As 40-year-old table tennis star Sharath Kamal eyes the 2024 Paris Olympics, motivational coaches decode how age is no bar to achieve greater heights in your career
Sharath Kamal focuses on mental and physical fitness as part of his preparation for 2024 Paris Olympics. Pic courtesy/Getty Images
At 40, table tennis veteran Sharath Kamal is training his sights on the 2024 Paris Olympics, smashing the myth that age can hold one back. After winning four medals at the recently concluded Commonwealth Games in Birmingham, Kamal shares that he tries to keep his mind and body fit to keep up with younger players. But what else do veterans need to fuel their drive beyond a certain age, irrespective of the field? Two experts share a roadmap.
Priya Kumar, a motivational speaker and an author, maintains that people set their own age to retire, and that following a yardstick isn’t necessary. “One mentally retires before actually retiring,” she shares. If professionals wish to continue building their career after succeeding in a field, Kumar points two things to keep in mind — one must be able, and relevant. The author places emphasis on looking after oneself — physically and mentally — to continue building a career and to compete with younger entrants in the field.
Secondly, Kumar states the importance of staying up-to-date in the profession. “This is a sign of growth. Every five years, take a check on where you’re at, how the world has progressed and where you need to catch up,” says Kumar. She adds that professionals must plan their career path and prepare continuously for their goals. The author also suggests that veterans should take on the role of a mentor to guide others with their expertise, as a way of extending their longevity.

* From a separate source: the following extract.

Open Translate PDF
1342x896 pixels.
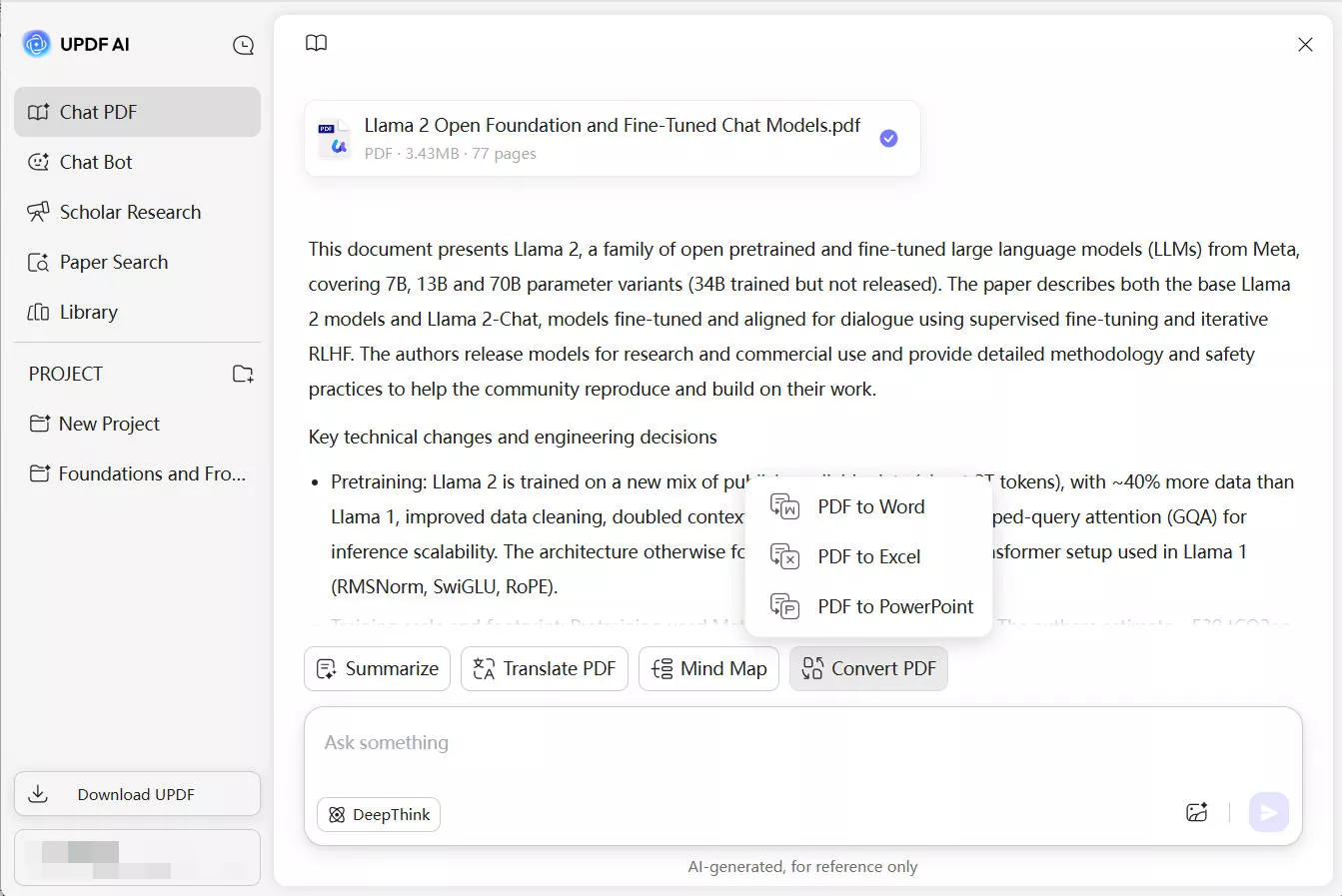pos(545,668)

Akash Gautam, a motivational speaker and a corporate trainer, believes that different careers will require different areas of focus and development. But a common requirement in pushing yourself as a veteran is self-discipline. “Success brings comfort. So don’t let your comfort zone or complacency kill your career, mind and body,” he reminds us. The reasons for one’s success — aptitude, talent and ability — will remain the same whether one is in their 20s or 40s, he reckons.
Work smartly and use your resources well. Hire professionals to manage the peripheral areas of work so that you can focus on what is crucial to further your career, Gautam says. This can include hiring dietitians and physical trainers to stay in shape, counsellors to help you understand your vision, or finance professionals to manage money. “Don’t try to do everything by yourself, work smartly,” the corporate trainer suggests.
Inspired by the rhythm of life
When we ask Merlin D’Souza, music composer, producer, director, and pianist with Music Mode and BrandMusiq, what fuels her drive, she replies: “I’ll answer in one word — life.” In between juggling performances and rehearsals, the pianist tells us, “We’re given one life to use our talents to make it special and make it count.” The musician lives by her own motto — which she calls Merlin-ism. “My Merlin-ism is that I’m happy I don’t know everything. Because if I did, I’d stop learning. Even on the wrong side of 50, I can still learn from my peers. I can learn a new scale and keep growing.” There’s no stopping this pianist; one evening, she’s directing a performance with The Orchestra of the Armed Forces and other musicians for Independence Day at the NCPA, the next evening, she’s gracing another audience with her music. D’Souza notes that while musicians are blessed with extra adrenaline to keep performing, a balance is also necessary and it’s important to take time off to rest, recuperate, and
be creative in other fields as well.